Thanks for the inspiration!
Lauren Zietsman
August 11, 2011 at 1:19 pm (UTC -5) Link to this comment
I haven’t read ANY of those books! Thanks for the tips!
holly troy
March 25, 2012 at 2:14 pm (UTC -5) Link to this comment
You will love
To Kill a Mockingbird by Harper Lee and Slaughterhouse Five by Kurt Vonnegut.
Happy Reading!!!
Holly
Lauren Zietsman
March 26, 2012 at 10:46 pm (UTC -5) Link to this comment
I have To Kill A Mocking Bird out from the library right now, you mind reader, you!
Kate Henschel
April 28, 2012 at 2:15 pm (UTC -5) Link to this comment
I just randomly wandered onto your site through a recipe and now onto your book list. I’m reading through the same top 100 (as well as a few others). My favorites on here are Midnight’s Children, Brideshead Revisited, Never Let Me Go, and The Blind Assassin. Absolutely HATED The Crying of Lot 49. Enjoy the rest of the books!
Lauren Zietsman
May 3, 2012 at 10:11 pm (UTC -5) Link to this comment
Thanks–I love to hear from fellow readers!
Samuel
January 20, 2013 at 8:02 pm (UTC -5) Link to this comment
A bit late in the conversation, but don’t listen to the Pynchon hater! Try Gravity’s Rainbow if you weren’t too thrilled by Lot 49. Also, Imma try that chicken quinoa recipe soon (your stellar photographs enhance the appeal of these dishes tenfold)!
Lauren Zietsman
January 20, 2013 at 9:31 pm (UTC -5) Link to this comment
never too late! thanks!
Darlene Lewandowski
June 9, 2012 at 1:35 pm (UTC -5) Link to this comment
Read Things Fall Apart.
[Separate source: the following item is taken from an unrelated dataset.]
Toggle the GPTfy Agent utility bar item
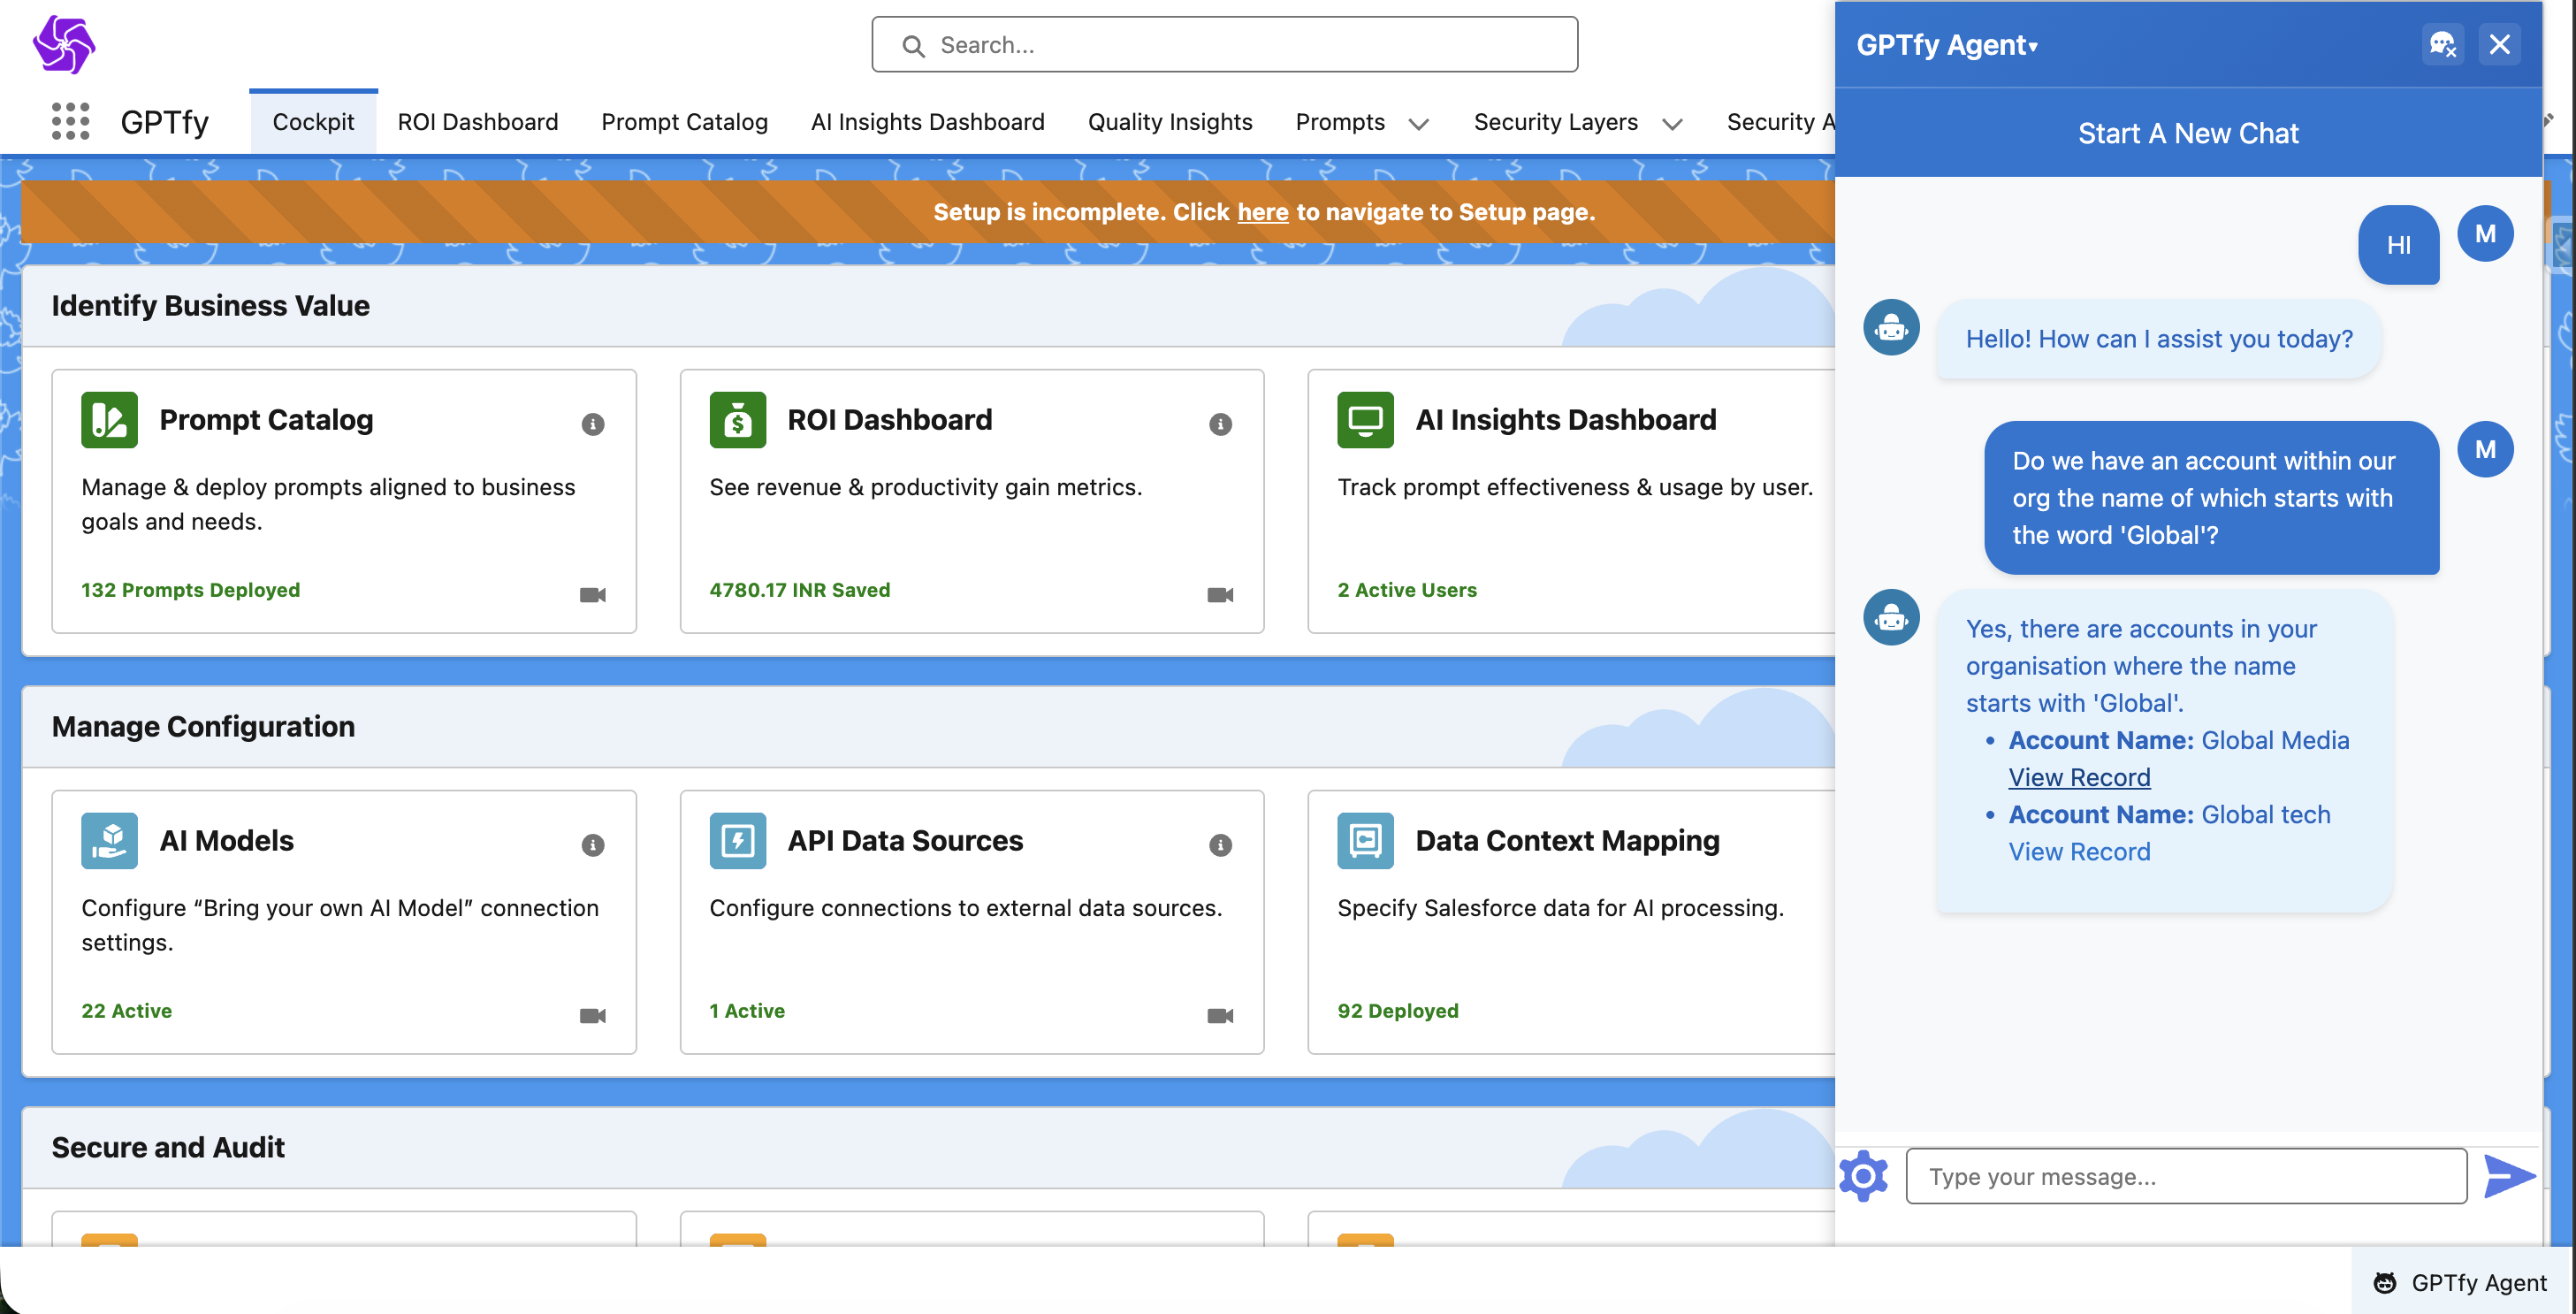 tap(2463, 1282)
It’s a wonderful book that will just break your heart at the end. I’ve read it like five times and each time I still find it shocking.
Lauren Zietsman
June 10, 2012 at 7:46 am (UTC -5) Link to this comment
I love books that break my heart
donna messina
November 29, 2013 at 4:58 am (UTC -5) Link to this comment
who is the author of when things fall apart?
Nuts about food
June 29, 2012 at 5:18 am (UTC -5) Link to this comment
I’ve read some of these. I thought 1984 was a very interesting read both times, I enjoyed Slaughterhouse five because it was my first time reading Vonnegut and didn’t know quite what to expect. Lolita is quite surprising considering when it was written, The Sun also Rises, The Catcher in the Rye, The Great Gatsby, On the Road, Animal farm and To Kill a Mockingbird are true classics. I did not really like White Teeth, never quite got what all the hype was about, but gave Zadie Smith another try and enjoyed her following book better. I read Are you there God, it’s me, Margaret when I was a child. Never knew it made it on this list! I also read Brideshead Revisited when I was a teen ager, it would be interesting to read now, from a different perspective. Same with A Passage to India. And of course The lion, the witch and the wardrobe and Gone with the Wind, that I read over and over again as an older child and young teen ager.
Sara
November 3, 2012 at 5:23 pm (UTC -5) Link to this comment
Fitzgerald is the love of my life and such a charming writer…therefore…read The Great Gatsby. Then read This Side of Paradise and be sure to watch Midnight in Paris as well and fit in Hemingway’s The Sun Also Rises. You gave me the green monster. This is my gift to you.
Lauren Zietsman
November 10, 2012 at 10:36 am (UTC -5) Link to this comment
I love this comment so much
and I also love the Great Gatsby and will get onto the rest ASAP!
Pete
February 9, 2013 at 4:44 pm (UTC -5) Link to this comment
Try “Forever” by Pete Hamill a great book.
Lauren Zietsman
February 9, 2013 at 9:59 pm (UTC -5) Link to this comment
thanks! Need a good book recommendation, since the last few I’ve read have just been so-so.